By the way, as noted by others already, there is still a way to reach
a horrible case with or without the patch:

BEGIN;
SELECT create_tables(10000);
SELECT truncate_tables(10000);

That's a different code path that eats a lot of CPU on the *primary*, because:

                /*
                 * Normally, we need a transaction-safe truncation
here.  However, if
                 * the table was either created in the current
(sub)transaction or has
                 * a new relfilenode in the current (sub)transaction,
then we can just
                 * truncate it in-place, because a rollback would
cause the whole
                 * table or the current physical file to be thrown away anyway.
                 */
                if (rel->rd_createSubid == mySubid ||
                        rel->rd_newRelfilenodeSubid == mySubid)
                {
                        /* Immediate, non-rollbackable truncation is OK */
                        heap_truncate_one_rel(rel);
                }
                else

Without range-scannable buffer mapping (Andres's radix tree thing),
that bet doesn't work out too well when you do it more than once.
Hmm... we could just... not do that?

(Has anyone ever looked into a lazier approach to dropping buffers?)

-- 
Thomas Munro
http://www.enterprisedb.com


Re: Speedup of relation deletes during recovery

From
Andres Freund
Date:
Hi,

On 2018-06-27 15:56:58 +1200, Thomas Munro wrote:
> That's a different code path that eats a lot of CPU on the *primary*, because:

While that's obviously not great, I think it's far less dangerous than
the standby having worse complexity than the primary. There's an obvious
backpressure if commands on the primary take a while, but there's
normally none for commands with high complexity on the standby...


>                 /*
>                  * Normally, we need a transaction-safe truncation
> here.  However, if
>                  * the table was either created in the current
> (sub)transaction or has
>                  * a new relfilenode in the current (sub)transaction,
> then we can just
>                  * truncate it in-place, because a rollback would
> cause the whole
>                  * table or the current physical file to be thrown away anyway.
>                  */
>                 if (rel->rd_createSubid == mySubid ||
>                         rel->rd_newRelfilenodeSubid == mySubid)
>                 {
>                         /* Immediate, non-rollbackable truncation is OK */
>                         heap_truncate_one_rel(rel);
>                 }
>                 else
> 
> Without range-scannable buffer mapping (Andres's radix tree thing),
> that bet doesn't work out too well when you do it more than once.
> Hmm... we could just... not do that?

That'd probably hurt noticably too...


> (Has anyone ever looked into a lazier approach to dropping buffers?)

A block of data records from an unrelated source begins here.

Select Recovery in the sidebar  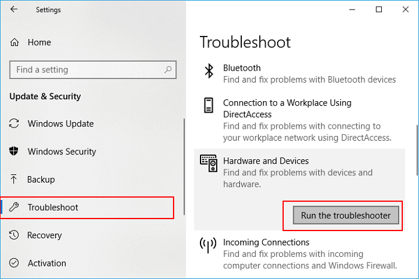[x=44, y=235]
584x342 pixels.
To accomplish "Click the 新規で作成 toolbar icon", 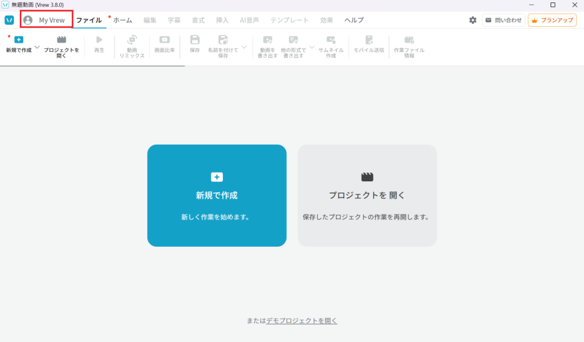I will [x=19, y=40].
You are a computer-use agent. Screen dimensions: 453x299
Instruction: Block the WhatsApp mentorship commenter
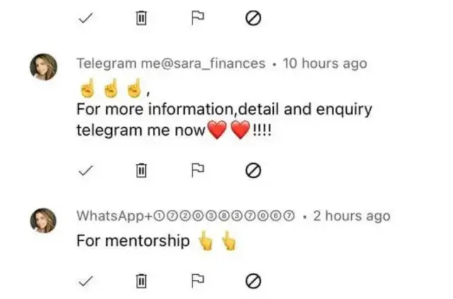[253, 281]
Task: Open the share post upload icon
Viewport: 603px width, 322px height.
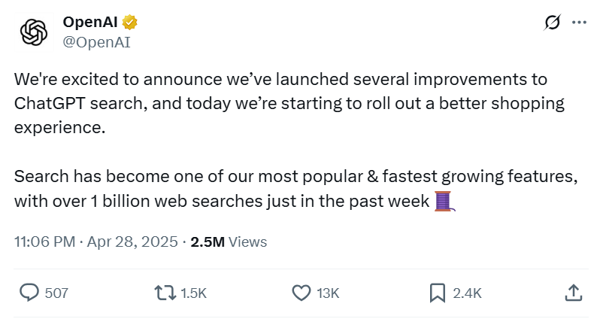Action: pyautogui.click(x=572, y=293)
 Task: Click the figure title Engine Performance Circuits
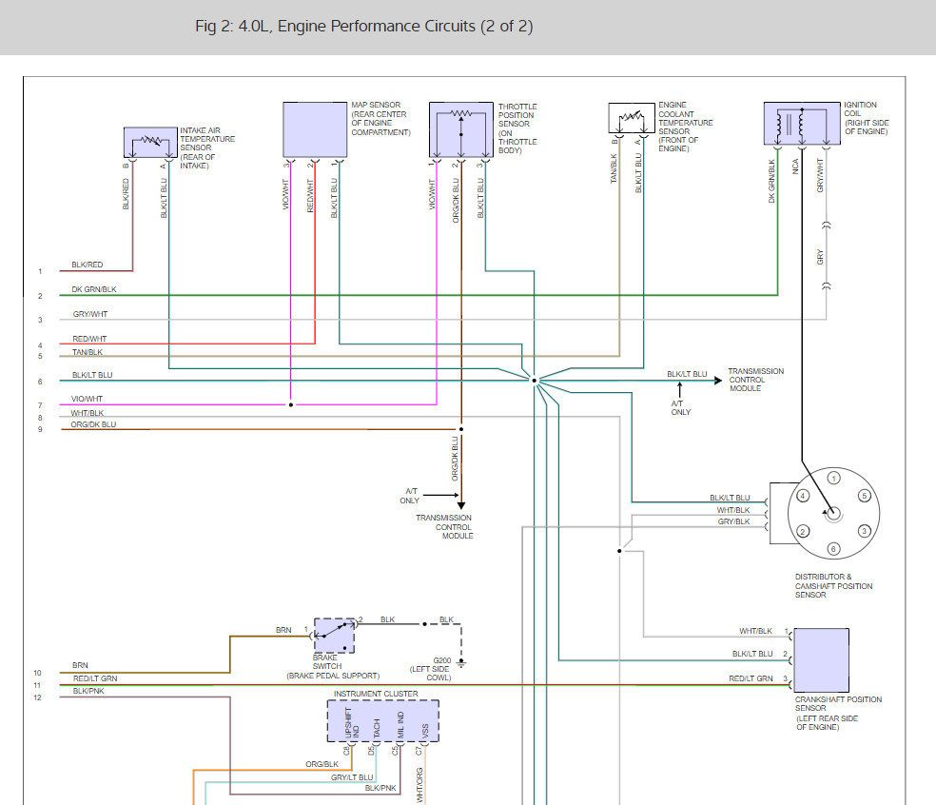(x=363, y=27)
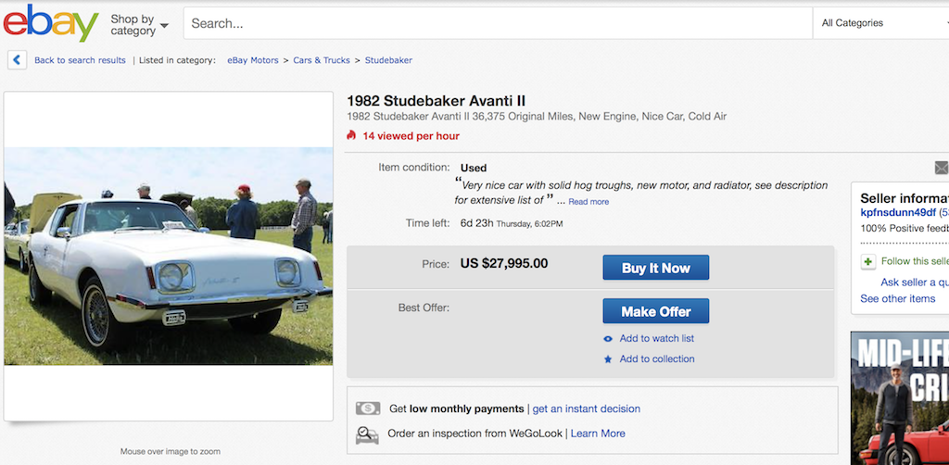Expand the All Categories selector
The width and height of the screenshot is (949, 465).
tap(880, 23)
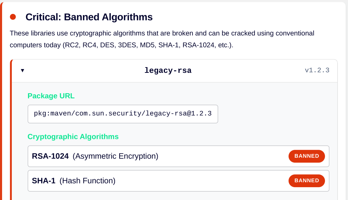This screenshot has height=200, width=348.
Task: Collapse the legacy-rsa library details
Action: point(22,71)
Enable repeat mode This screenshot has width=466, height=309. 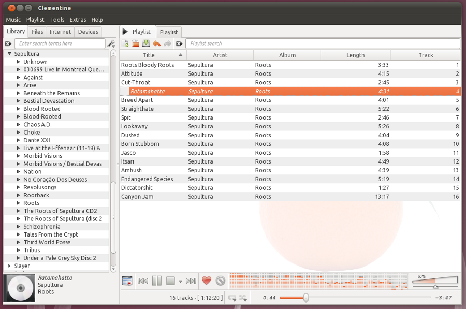point(232,297)
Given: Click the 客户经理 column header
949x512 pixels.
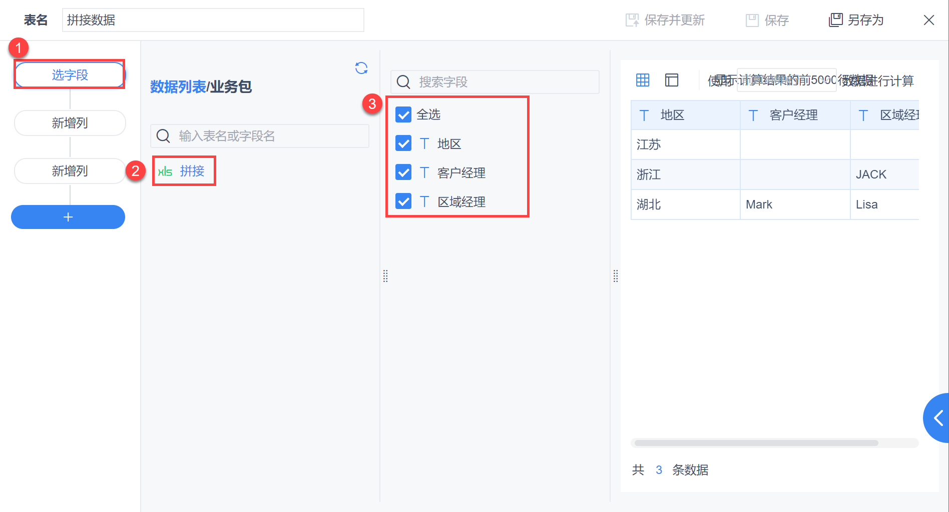Looking at the screenshot, I should (x=794, y=116).
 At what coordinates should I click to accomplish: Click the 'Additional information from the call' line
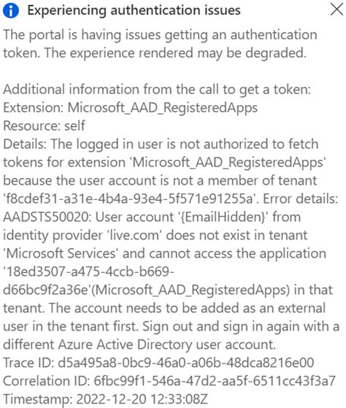(x=157, y=89)
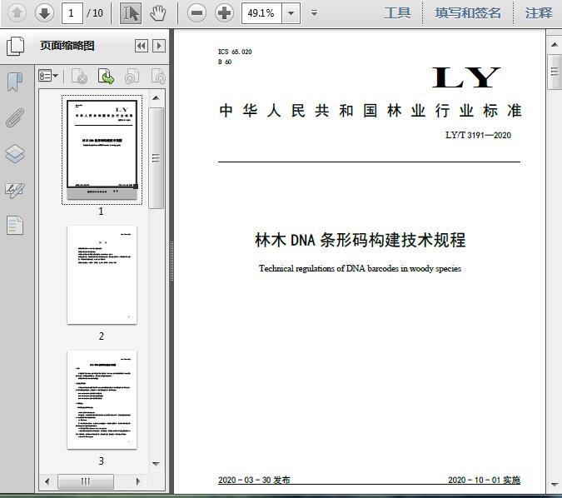Activate the text selection cursor tool
The image size is (562, 498).
(x=131, y=12)
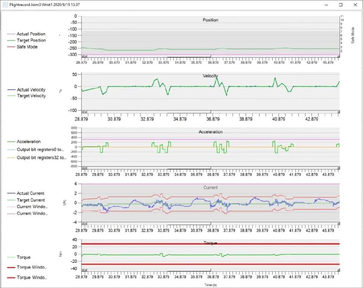Toggle the Actual Current series in legend
363x288 pixels.
30,193
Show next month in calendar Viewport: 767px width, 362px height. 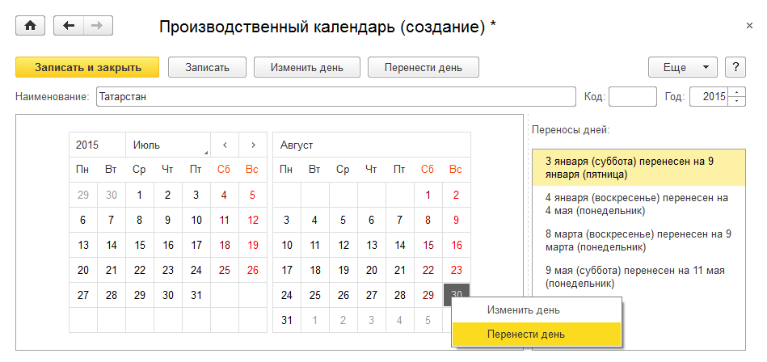click(253, 145)
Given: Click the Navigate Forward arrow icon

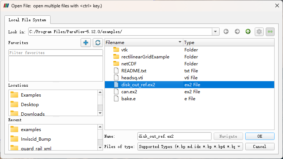Looking at the screenshot, I should tap(237, 32).
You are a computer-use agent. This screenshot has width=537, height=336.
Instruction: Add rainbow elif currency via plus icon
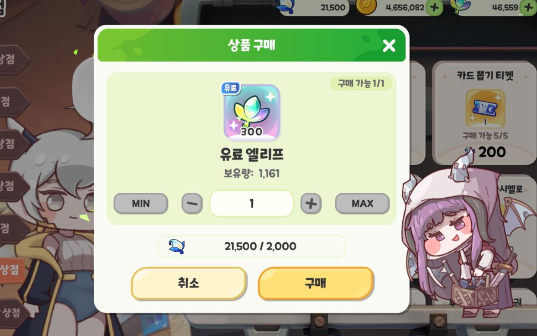pos(529,7)
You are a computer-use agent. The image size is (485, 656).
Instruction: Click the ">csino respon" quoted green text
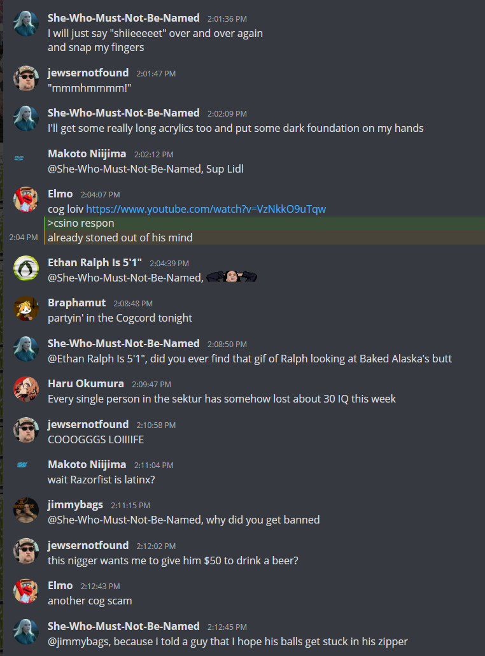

What precisely are you thinking of? We kinda now do something lazy-ish
at EOXact...

Greetings,

Andres Freund


Re: Speedup of relation deletes during recovery

From
Thomas Munro
Date:
On Wed, Jun 27, 2018 at 4:17 PM, Andres Freund <andres@anarazel.de> wrote:
> On 2018-06-27 15:56:58 +1200, Thomas Munro wrote:
>> Without range-scannable buffer mapping (Andres's radix tree thing),
>> that bet doesn't work out too well when you do it more than once.
>> Hmm... we could just... not do that?
>
> That'd probably hurt noticably too...

Allow the optimisation only once per transaction?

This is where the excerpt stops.